First person singular is a strange form of writing for a technical report. May I suggest that in the future your reports take on a dry, distant style of writing, using phrasing such as “This author recommends yada yada yada..” versus the pronoun “I”. It paints the issue in a less agenda driven, more scientifically advanced, and more palatable form for those who are still making policy decisions.
Just my teacher view.
Finally did a speed read through this.
Wow!
++++++++++++++
From my working decades my experience is that sleep is an overrated commodity. I can say that now that I’m catching up on it.
“chaired and paneled by mutually agreed to climate scientists who do not have a vested interest in the outcome of the evaluations.”
are there enough of these guys left to actually constitute a panel? 🙂
On Page 7. “Meanwhile NASA showed it was the 9th-coldest June in the 30 years of its record.”
Is that correct? Did you really mean RSS or UAH?
As we now know peer review is always peer reviewed.
MJK (06:26:30) :
…On page 62 and in other places in the report you continuously make the point that global tempepratures have cooled since 2001. This claim does not appear to be supported by a reference of any kind. Are you able to point to such a refernce in the paper (I may have missed it) or at least provide such a reference, particulalry one that takes into account RSS/UAH data for 2009?
http://www.woodfortrees.org/plot/hadcrut3vgl/from:2001/plot/uah/from:2001/plot/rss/from:2001/plot/hadsst2gl/from:2001
Excellent post Chiefio.
You sure shredded his lame duck defense of the undefendable.
On Page 17, I couldn’t make sense of the map of the Russian snow pack.
Could you graph average station latitude versus time?
On page 7 you use GISS when you mean RSS (referring to satellite data).
On Page 21, I couldn’t make sense of the following paragraph:
“Smith found that in New Zealand the only stations remaining had the words “water” or “warm” in the descriptor code.

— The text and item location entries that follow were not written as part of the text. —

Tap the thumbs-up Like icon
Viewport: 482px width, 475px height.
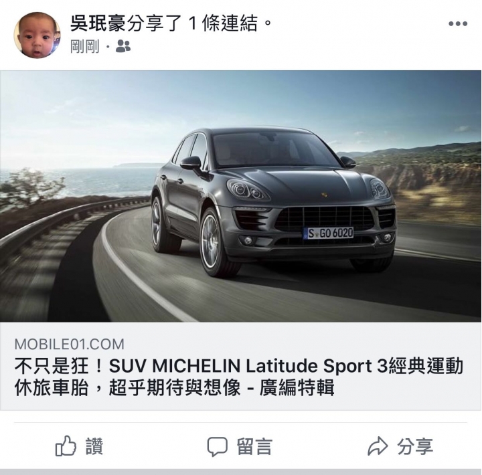[x=66, y=446]
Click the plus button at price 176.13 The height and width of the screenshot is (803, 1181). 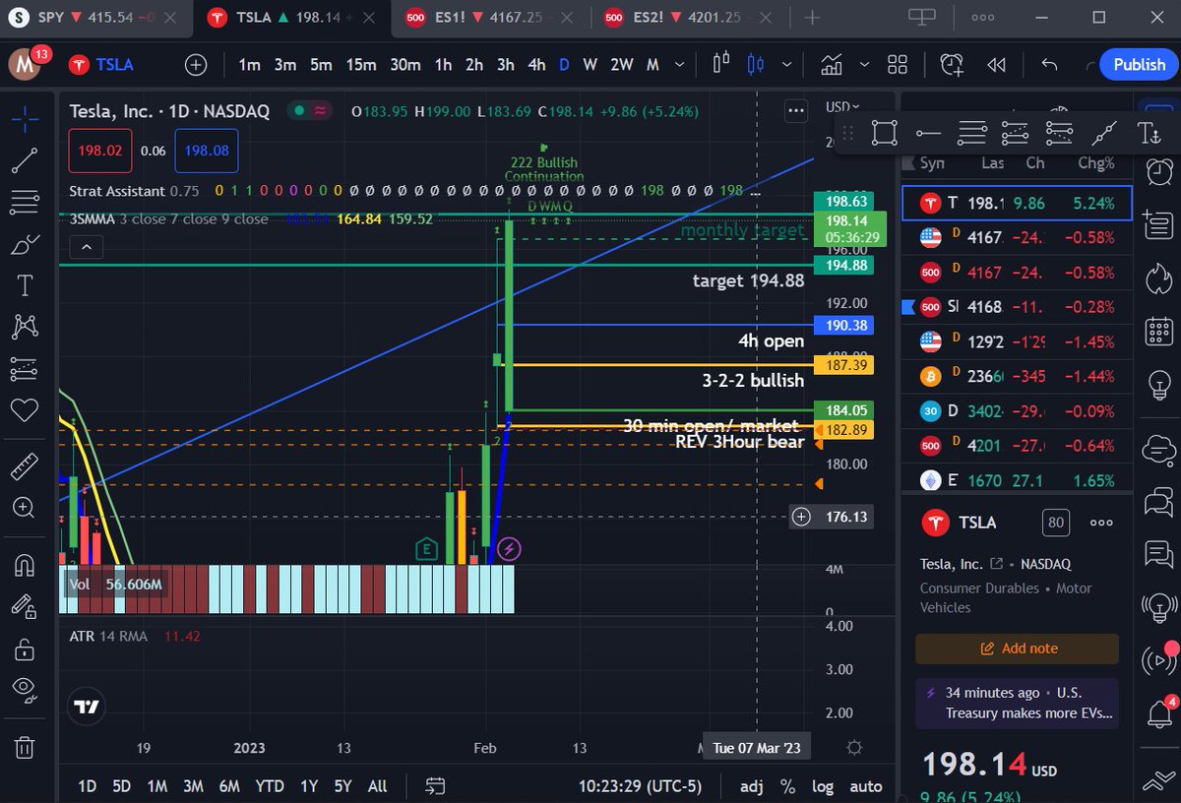(x=802, y=516)
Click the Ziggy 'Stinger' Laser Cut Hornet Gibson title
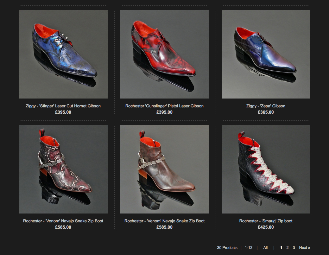This screenshot has height=255, width=329. (63, 106)
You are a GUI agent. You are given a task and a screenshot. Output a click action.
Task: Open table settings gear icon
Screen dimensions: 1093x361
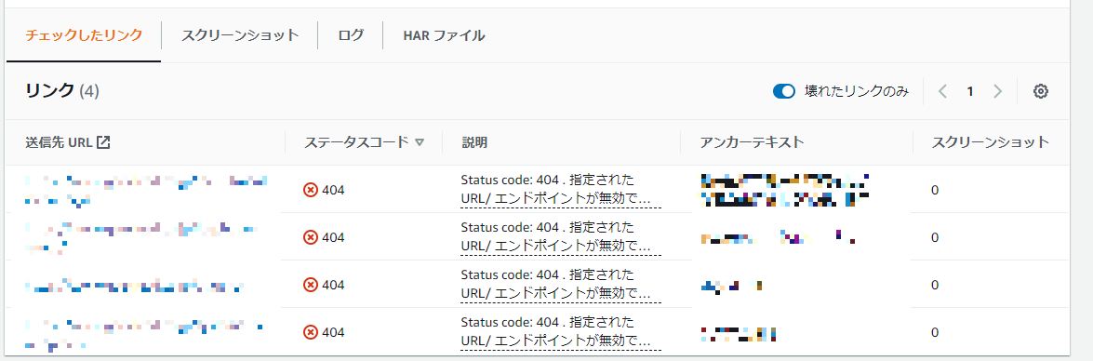[x=1041, y=91]
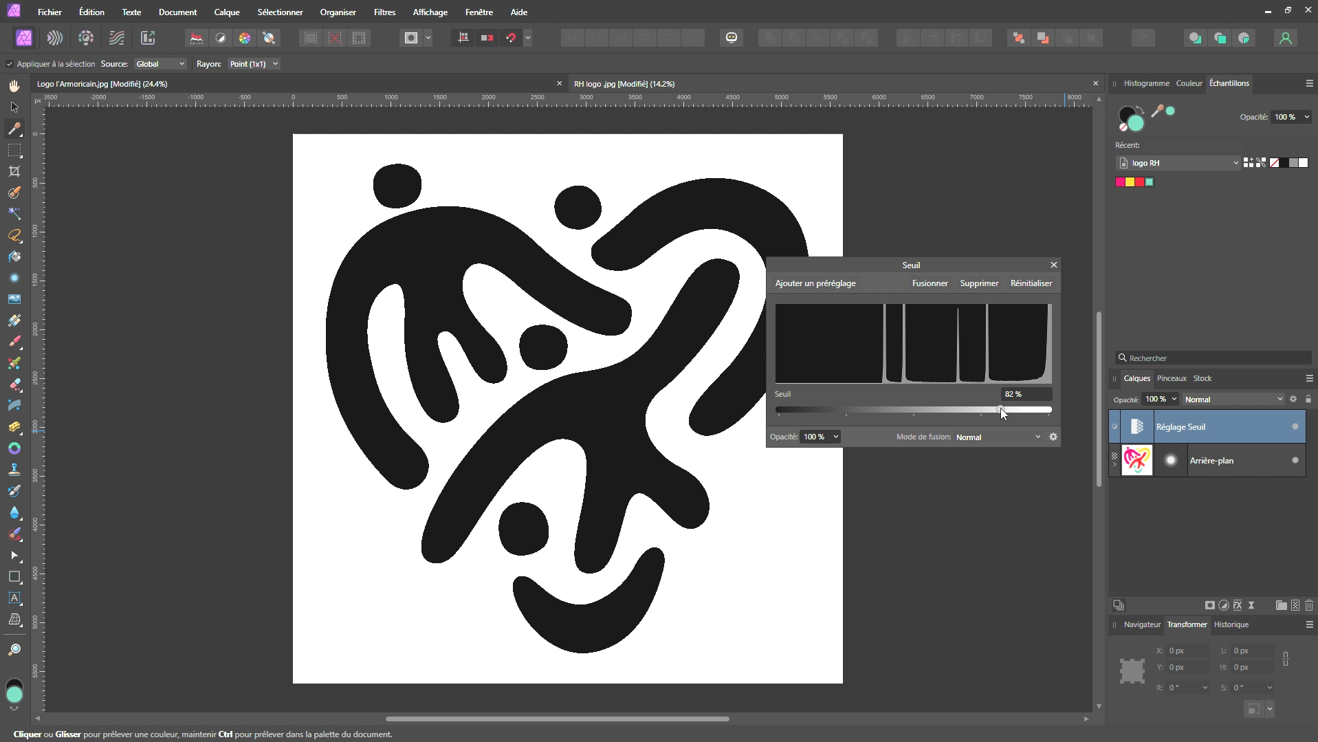Switch to the Liquify persona
Image resolution: width=1318 pixels, height=742 pixels.
coord(55,38)
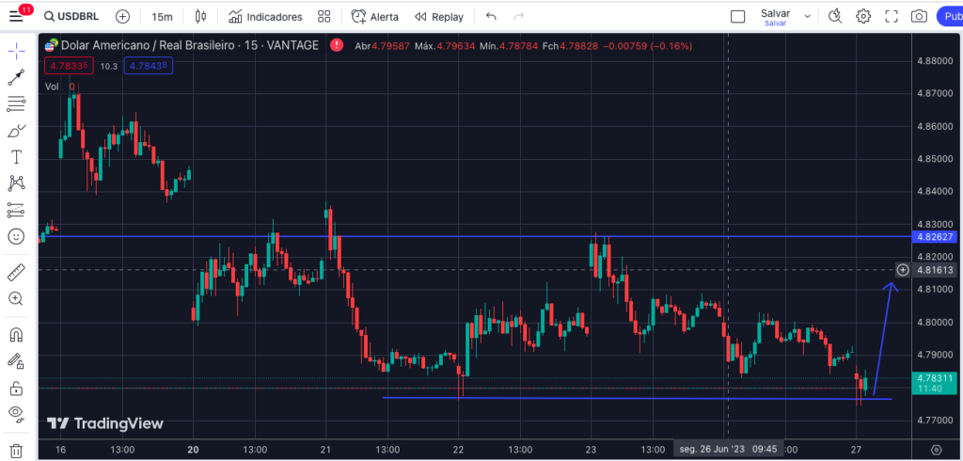Toggle magnet mode for drawings
Viewport: 963px width, 461px height.
tap(15, 335)
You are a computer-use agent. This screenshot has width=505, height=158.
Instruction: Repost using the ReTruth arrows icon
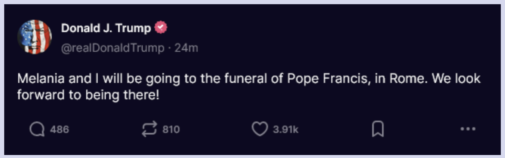149,129
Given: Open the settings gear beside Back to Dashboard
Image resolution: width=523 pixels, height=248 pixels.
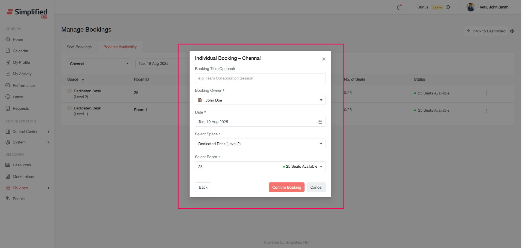Looking at the screenshot, I should pyautogui.click(x=512, y=31).
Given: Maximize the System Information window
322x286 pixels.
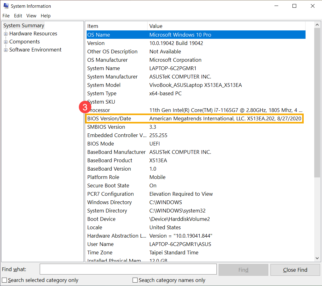Looking at the screenshot, I should pyautogui.click(x=294, y=6).
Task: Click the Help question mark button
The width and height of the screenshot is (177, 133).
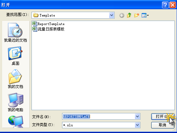Action: [165, 5]
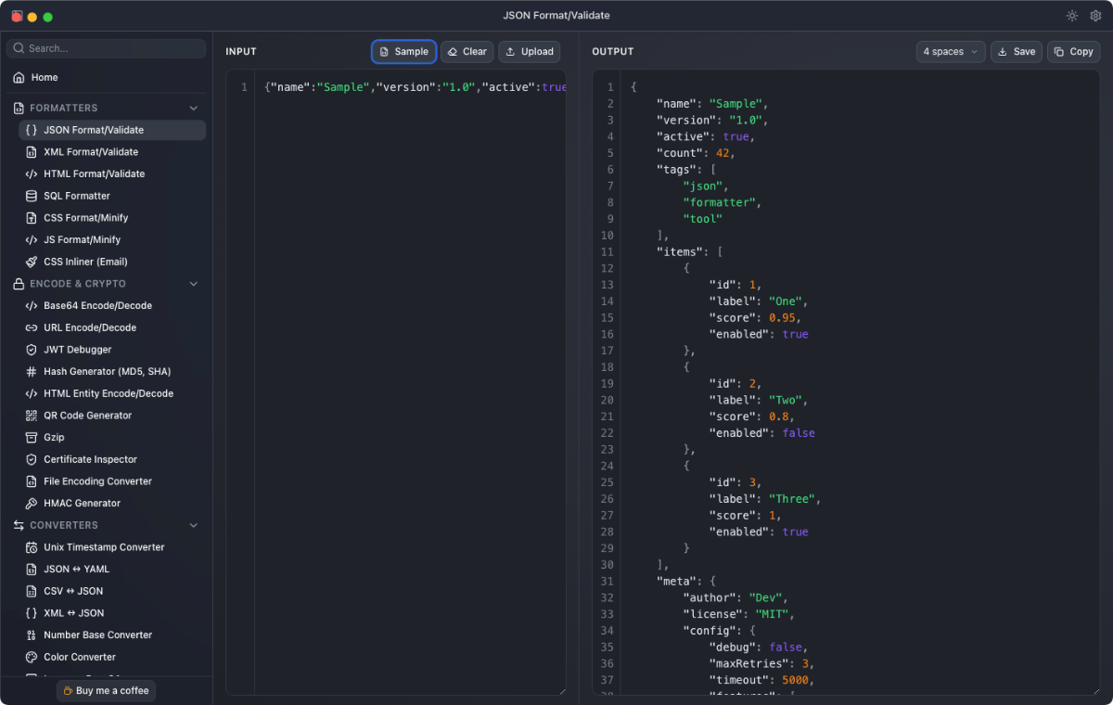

Some 84% of the sites are at airports, with the highest percentage in southern cold latitudes.”
What does that last sentence mean? It reads as if colder sites were kept, but I think you mean that the colder sites that were kept were airports, which are normally warmer?
Hi Anthony, I have been following WUWT for about a month now since I discovered it, and am so happy to have found a reliable place for information, as well as so many like minded individuals who are more interested in the truth, than they are in advancing an opinion.
I read some comments above that you are happy to accept info on any errors or typos in the document. I have not been able to read it through yet, but one jumped out at me in the Summary for Policymakers. In point 3. you say “…have skewed the data so as greatly to overstate observed …” Should this not be “…have skewed the data so as to greatly overstate observed …” notice the movement of the word “to”.
Keep up the good work, and I look forward to your peer reviewed article which I am sure will have warmers everywhere in tears.